■ **ФРАГМЕНТ ДОКУМЕНТА**:
Дневники - ЭДУАРД КУЗНЕЦОВ
Шрифт:
Интервал:
Закладка:
В тот же день – 30 апреля – вызвал меня и Веселов – голубой чекист, как я окрестил за умение смущенно краснеть при исполнении служебных обязанностей. Он считает себя представителем молодых сил в КГБ, носителем новых тенденций, суть которых мне выяснить не удалось (за отсутствием таковых). Веселов, очевидно, совсем недавно оделся в синее – напичкан мифическими сказаниями о подвигах ЧК, упоен собственной значительностью в качестве носителя ее мундира и двусмысленной славы (звонок телефона, Веселов снимает трубку, слушает несколько мгновений, потом, покраснев, вежливо спрашивает: «Вы куда звоните? – выдерживает паузу и ошарашивает, – Это КГБ». Сколько торжественности в тоне, каким произносятся эти слова, сколько откровенной уверенности, что на том конце провода человек онемел – если не от ужаса, то уж от почтения несомненно, что я замираю от удивления: передо мной представитель иного мира – священнодействующий чиновник, искренне убежденный в причастности к сокровенной сути бытия). Веселов болтал со мной о всяких пустяках, но и этих пустяков достаточно для догадки: прощупывал почву – не выкину ли я на суде какой-нибудь номер. Кроме прочего, он рассказал, что ныне расстреливают «автоматически». «Раньше из пяти карабинов заряжался только один, чтобы солдаты не знали, кто из них привел приговор в исполнение, а теперь – нажал кнопку и все». Я поделился с ним соображением, что, приговаривая преступника к смерти, государство тем самым рождает палача, а палач это вовсе не лучше, чем преступник, он меня просто не понял – так далеко его радение о государственном благе не простирается.
14.5. Утром сразу после прогулки посадили в «воронок» – и в суд. Пока ехали, успел перекинуться десятком слов с Иосифом [14], хоть конвой и рычал на нас зычно. В машине нас было трое: я в общем отделении, Иосиф – в правом боксе, а из под двери левого бокса торчали огромного размера башмаки – обладателем их был, по-моему, Мафцер[15]. Кто ты, спрашиваю, – молчит. Видать, напугали гиганта до смерти. Каким мужественным и солидно-деловитым подавал он себя на воле и каким съежившейся жалкой мямлей предстал он на нашем суде – свидетелем. Многие теряются, оказавшись в кабинете следователя. Главное – полная беззащитность, ужасное постижение теперь уже конкретной истины: ты – ничто, коли дело коснулось «безопасности» государства. Далеко не всякий находит в себе силы не согласиться с этим навязываемым всеми средствами восприятием себя в качестве нуля. Удивительное дело: чем респектабельнее человек на воле, тем, как правило, потеряннее чувствует он себя в несчастьи, чем больше почтения внушал он к себе за пределами лагеря, тем большим лизоблюдом, подхалимом и приживалой становится он в арестантском мире. Это люди случайные, не определившие своего места в советской системе, не понимающие ни сути ее, ни, главное, пределов ее власти, которая кончается там, где начинается человеческая душа, надругательству над собой предпочитающая смерть.

■ **ЦЕЛЬ ЗАДАНИЯ**: Пожалуйста, подхватите отрывок из дневника о суде и продолжите его вслед за последней фразой. Записи ниже здесь никакой роли не играют.

■ **ИССЛЕДУЕМЫЕ ДАННЫЕ**:
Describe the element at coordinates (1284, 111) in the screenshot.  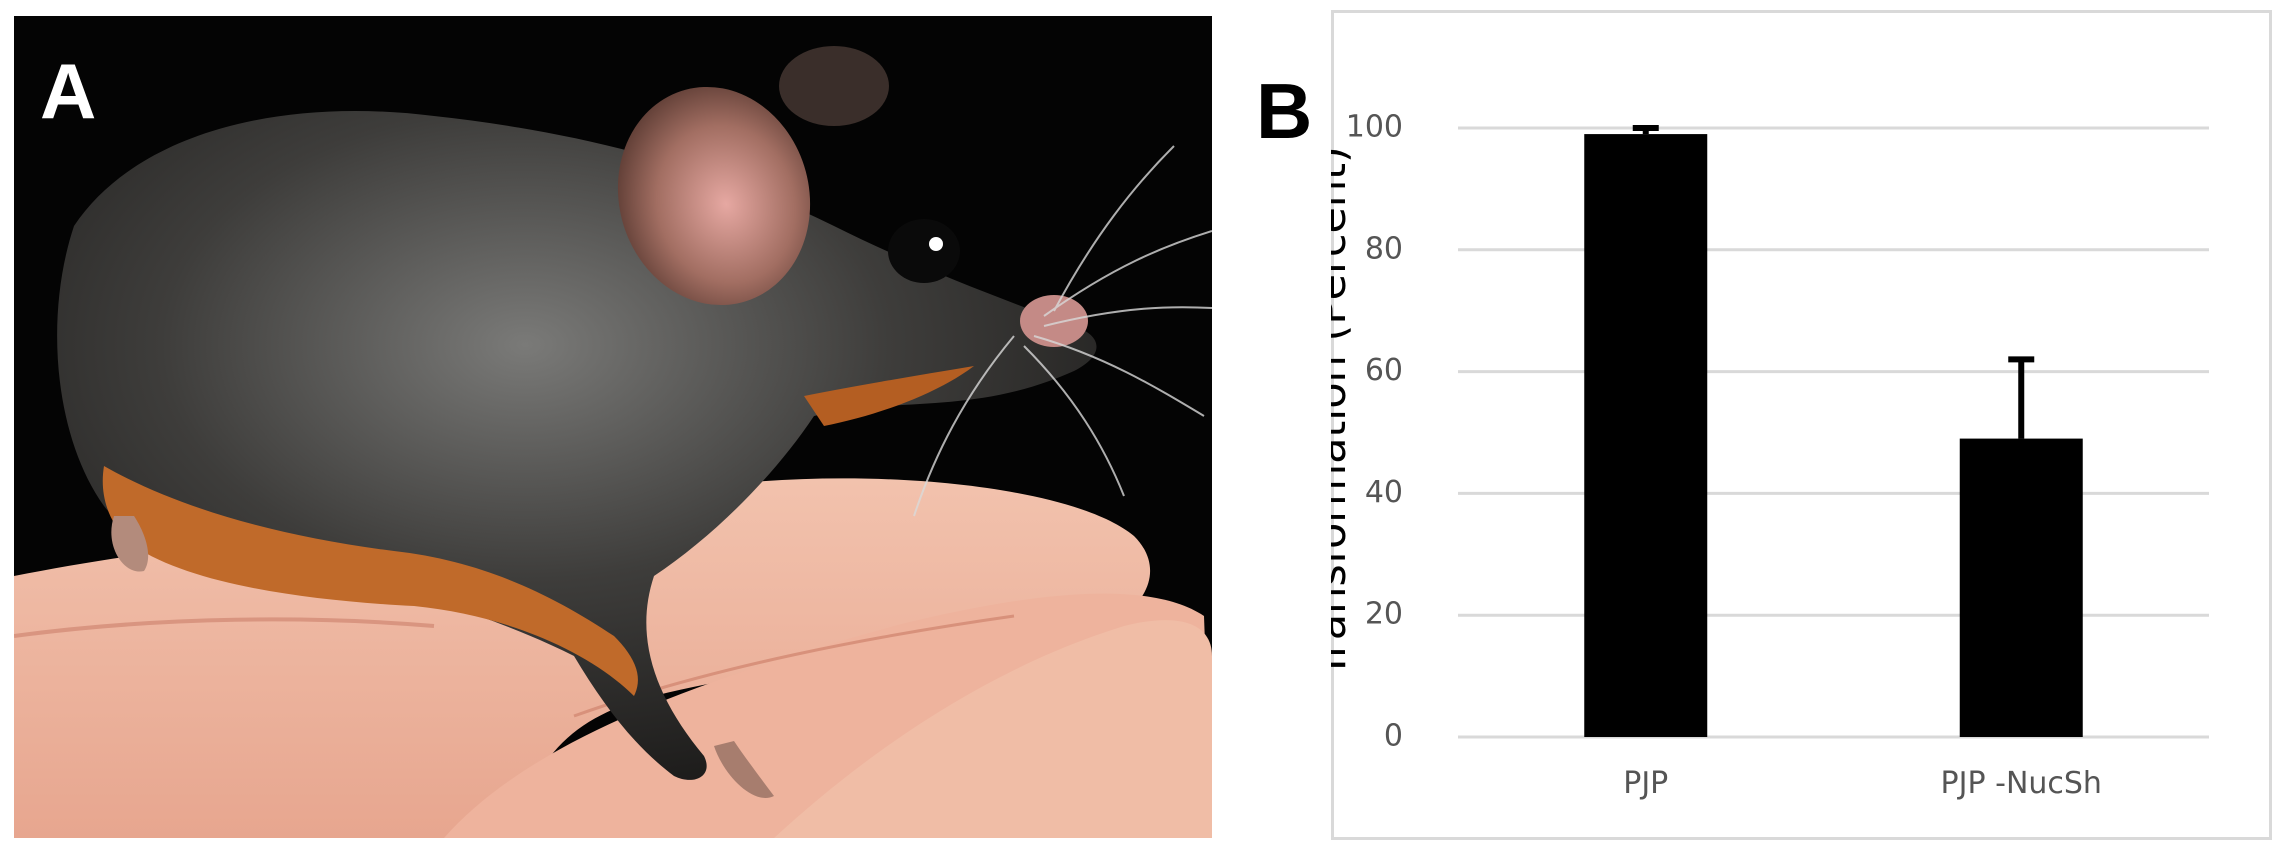
I see `panel-b-label: B` at that location.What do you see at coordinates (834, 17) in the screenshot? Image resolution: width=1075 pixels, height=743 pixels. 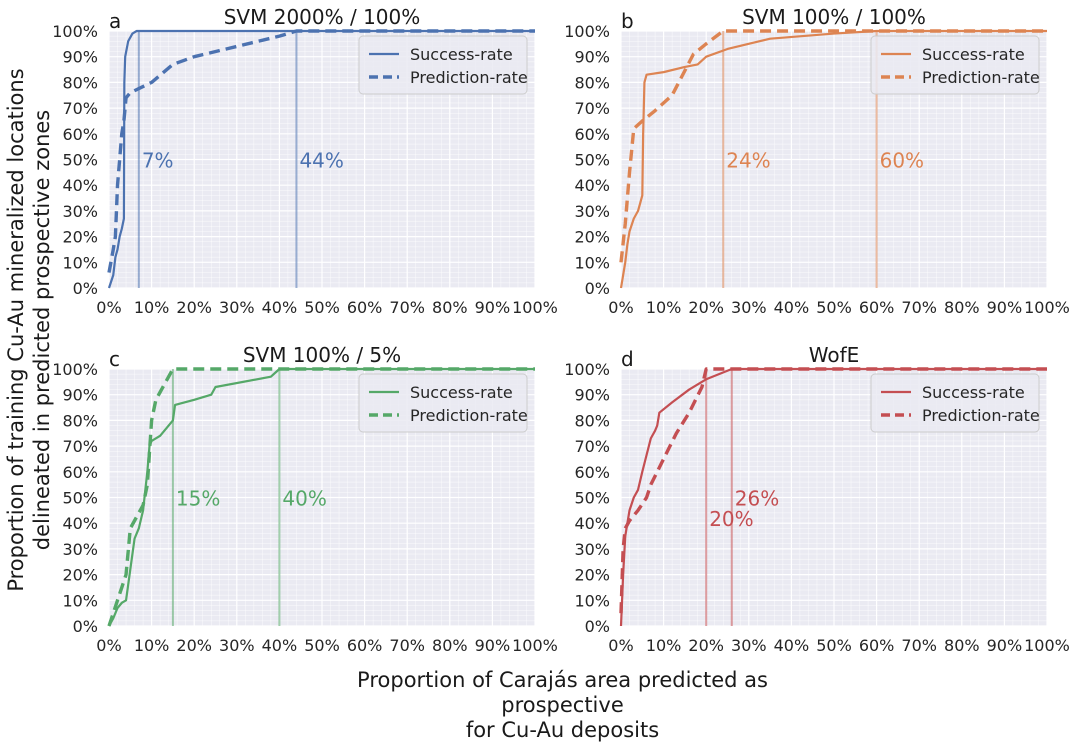 I see `panel-title: SVM 100% / 100%` at bounding box center [834, 17].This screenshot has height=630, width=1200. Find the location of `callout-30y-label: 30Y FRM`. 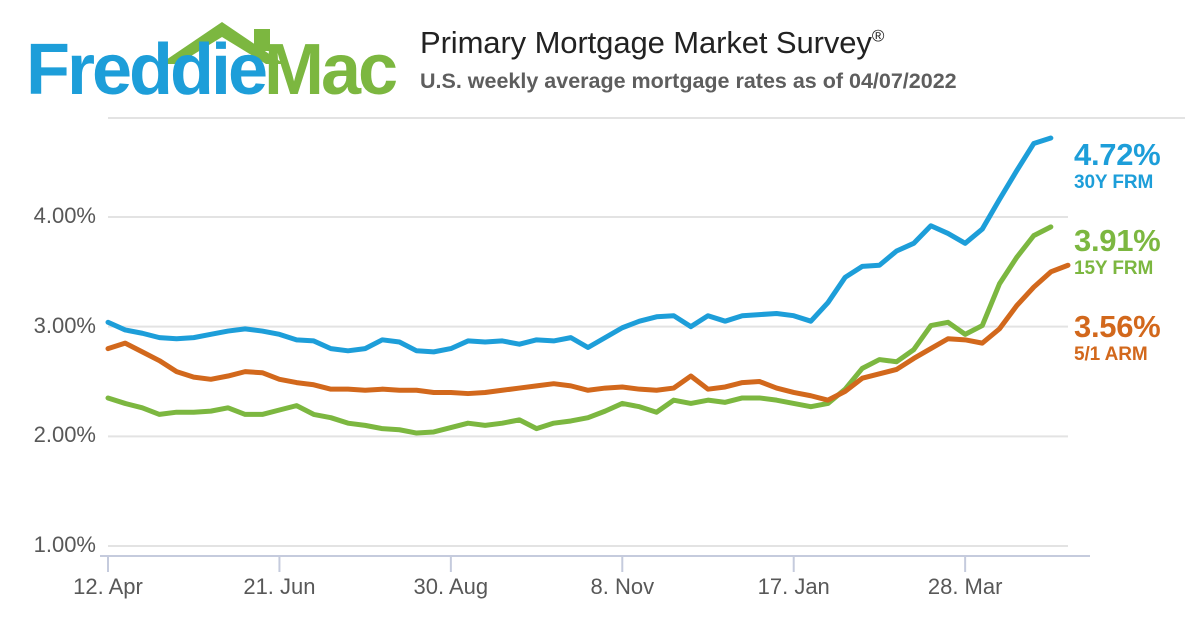

callout-30y-label: 30Y FRM is located at coordinates (1114, 182).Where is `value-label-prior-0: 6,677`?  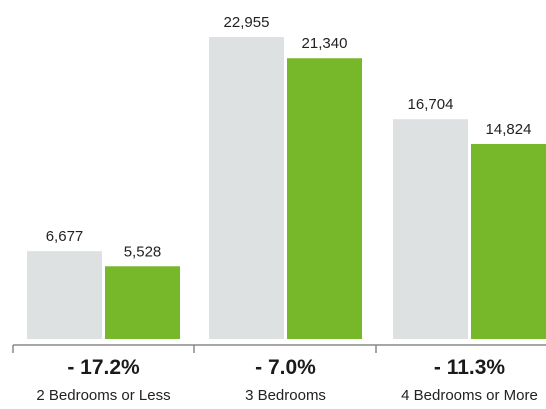 value-label-prior-0: 6,677 is located at coordinates (65, 236). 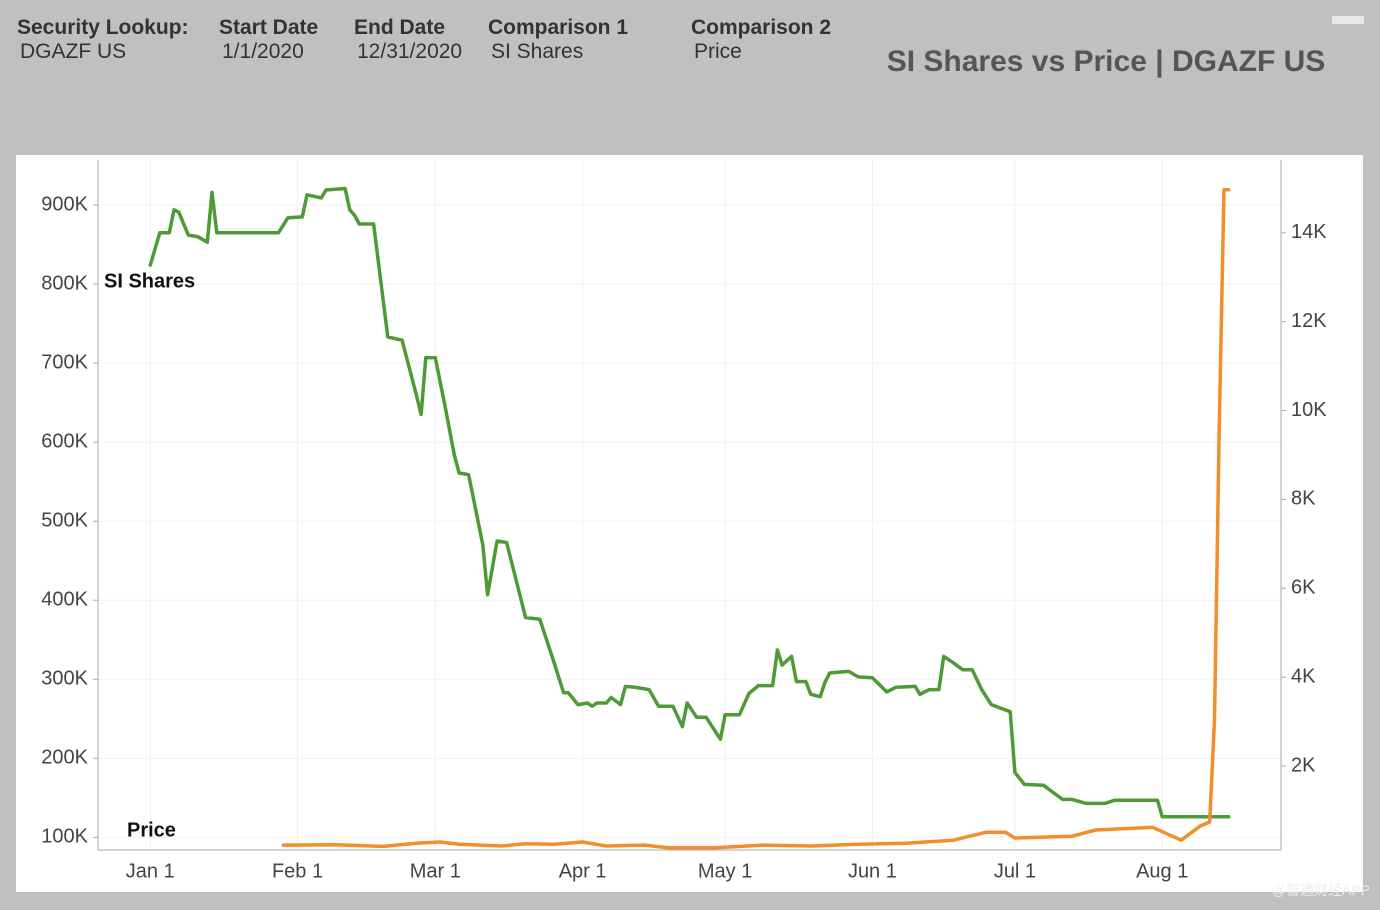 What do you see at coordinates (1304, 499) in the screenshot?
I see `y2-tick-label: 8K` at bounding box center [1304, 499].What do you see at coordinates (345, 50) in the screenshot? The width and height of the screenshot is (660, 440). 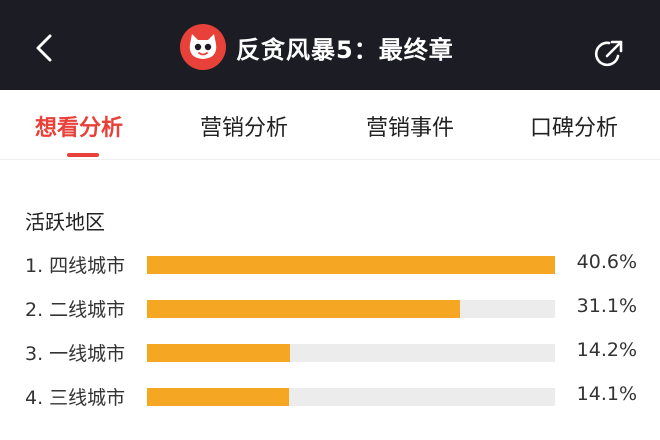 I see `page-title: 反贪风暴5：最终章` at bounding box center [345, 50].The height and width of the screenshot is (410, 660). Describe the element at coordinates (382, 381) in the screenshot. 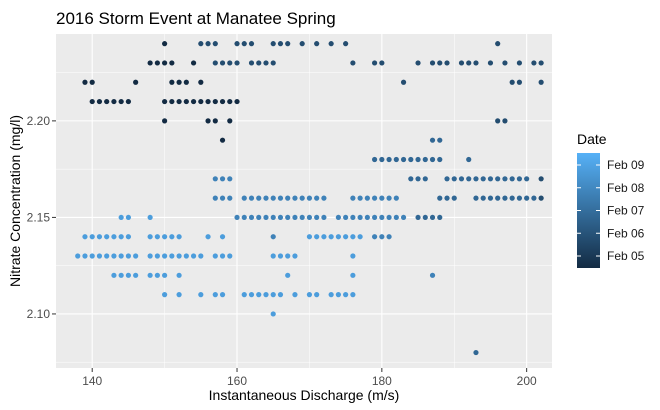

I see `x-tick-label: 180` at that location.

■ **ОБРАЗЕЦ РЕШЕНИЯ**:
«На троечку мы себя все-таки вели, как думаешь?» – спросил Иосиф. «Для первого раза великолепно», – ответил я, не кривя душой.
Можно с уверенностью сказать, что лишь одного из сотни КГБ не удается довести до признания во всех смертных грехах и слезливого раскаяния. С этой проблемой ЧК справляется, надо признать, весьма успешно. Но чем позорнее вел себя человек во время следствия и суда, тем воинственее он в лагере (если, конечно, слезы, пролитые на скамье подсудимых были лишь слабостью сильного человека, а не началом карьеры подлеца): берет реванш за душевный нокдаун.
Иосиф меня порадовал. Я, говорит, ни о чем не жалею – знал, на что шел, и есть за что сидеть… Алика только и Юру, говорит, жаль. Мы с ним сошлись во мнении, что они – жертвы показухи (парадокс редчайший – пострадали за то, что неевреи). Я сказал Иосифу, что, рассчитывая получить 15, решил в знак протеста против суда над нами как над изменниками родины объявить голодовку – сразу после приговора, прямо в суде. Убежден, что кое-кто присоединился бы ко мне. Причем голодовку серьезную, многомесячную… Но высшая мера наказания сбила меня с толку: как-то несуразным показалось протестовать голодовкой против смертной казни.
Готовясь к роли свидетеля, я продумал ответы на все возможные вопросы обвинения, а их-то и не было – ни единого. Очевидно оба прокурора – Пономарев и Катукова – поняли, что лучше меня не трогать. Более того: мне едва дали договорить до конца – судья дважды сообщала: «Достаточно», – и дважды я заявлял: «Я еще не кончил».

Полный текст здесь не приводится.